Spielgefühl Band 3 ist in Arbeit

Miriam Leuchtmann erklärt: “Es war uns natürlich sehr wichtig, musiktheoretische Hintergründe zu beleuchten, die Erklärungen aber relativ einfach und kurz zu halten, damit die Schülerinnen und Schüler sich das auch selbst erarbeiten können und nicht unbedingt eine Lehrerin oder einen Lehrer brauchen, um beispielsweise zu verstehen, was ein Akzent ist.” Um sich besser in die Zeit der Werke hineinversetzen zu können, sollen sie außerdem immer wieder kleine Komponistenporträts erstellen und dabei etwas Inte­ressantes über den jeweiligen Komponisten herausfinden. “Das finde ich als Lehrerin immer sehr erfrischend, da kommen dann auch mal Antworten wie: ‘Er war der einzige Komponist, der eine Lehre zum Schlachter gemacht hat.’ (lacht) Das bildet auch uns weiter.”

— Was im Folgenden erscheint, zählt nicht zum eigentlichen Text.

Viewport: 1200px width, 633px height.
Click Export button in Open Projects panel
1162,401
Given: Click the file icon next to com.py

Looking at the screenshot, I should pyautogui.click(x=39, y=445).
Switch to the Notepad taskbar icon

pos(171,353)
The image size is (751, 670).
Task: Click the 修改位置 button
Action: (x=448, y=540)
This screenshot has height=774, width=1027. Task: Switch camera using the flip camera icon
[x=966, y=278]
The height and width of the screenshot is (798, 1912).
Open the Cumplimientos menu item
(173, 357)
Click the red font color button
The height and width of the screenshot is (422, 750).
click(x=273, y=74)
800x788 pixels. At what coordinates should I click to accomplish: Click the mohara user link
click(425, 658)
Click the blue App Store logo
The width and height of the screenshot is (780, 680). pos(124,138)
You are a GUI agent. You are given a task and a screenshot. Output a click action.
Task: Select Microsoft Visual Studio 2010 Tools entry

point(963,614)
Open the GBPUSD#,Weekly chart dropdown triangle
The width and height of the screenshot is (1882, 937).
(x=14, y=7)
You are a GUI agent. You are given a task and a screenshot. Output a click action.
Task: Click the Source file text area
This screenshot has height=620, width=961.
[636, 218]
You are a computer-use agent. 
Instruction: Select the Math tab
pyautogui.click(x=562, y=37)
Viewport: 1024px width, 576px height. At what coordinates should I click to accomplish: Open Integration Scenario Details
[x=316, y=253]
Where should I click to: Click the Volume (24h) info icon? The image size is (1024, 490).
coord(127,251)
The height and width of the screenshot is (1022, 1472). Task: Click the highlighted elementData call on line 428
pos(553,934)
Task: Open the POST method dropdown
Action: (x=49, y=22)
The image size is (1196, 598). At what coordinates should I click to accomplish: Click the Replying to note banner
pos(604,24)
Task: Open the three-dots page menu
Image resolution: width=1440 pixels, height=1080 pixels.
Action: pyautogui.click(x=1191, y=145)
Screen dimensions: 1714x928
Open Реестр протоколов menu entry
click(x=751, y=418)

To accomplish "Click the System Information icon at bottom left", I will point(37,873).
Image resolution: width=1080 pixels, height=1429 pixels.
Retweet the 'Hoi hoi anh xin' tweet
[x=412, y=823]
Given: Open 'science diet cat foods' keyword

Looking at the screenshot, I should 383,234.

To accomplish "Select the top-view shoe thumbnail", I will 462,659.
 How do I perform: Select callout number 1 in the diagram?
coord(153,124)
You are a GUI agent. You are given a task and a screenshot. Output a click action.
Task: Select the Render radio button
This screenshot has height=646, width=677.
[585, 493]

Momentan arbeiten die Leuchtmanns übrigens an der Fertigstellung von Band 3, dieser wird gerade im Praxistest mit den eigenen Schülerinnen und Schülern erprobt. Das bisherige Feedback auf die Klarinettenschule hat die beiden außerdem dazu veranlasst, über das Angebot eines Einführungs-Workshops für interessierte Lehrkräfte nachzudenken. “Wir haben gehört, dass die Schule für einen Lehrer, der es nicht gewohnt ist, mit Körperarbeit umzugehen, ganz schön umfangreich sein kann. Für uns war das eigentlich immer selbstverständlich, aber vermutlich wäre es ganz sinnvoll, die Frage ‘Wie kann ich Körperarbeit im Unterricht anbieten?’ vorab einmal grundlegend zu klären”, meint Miriam Leuchtmann. So könne man auch even­tuelle Hemmschwellen abbauen. Geplant sei außerdem, die Körperübungen irgendwann auch auf andere Instrumente zu übertragen. Miriam Leuchtmann lacht und resümiert: “Es gibt noch viel zu tun.”

Leuchtmann

Die Autoren

Miriam und Steffen Leuchtmann ar­beiten seit Jahren als Klarinetten­lehrkräfte in Hamburg. Beide stu­dierten Klarinette an der Hochschule für Musik und Theater Hamburg und lernten sich hier in der Klarinettenklasse von Prof. Alexander Bachl kennen. 

Miriam Leuchtmann macht seit 2021 bei der Europäischen Gesellschaft für Dispokinesis e.V. eine post­akade­mische Zusatzausbildung zur Dispo­kineterin.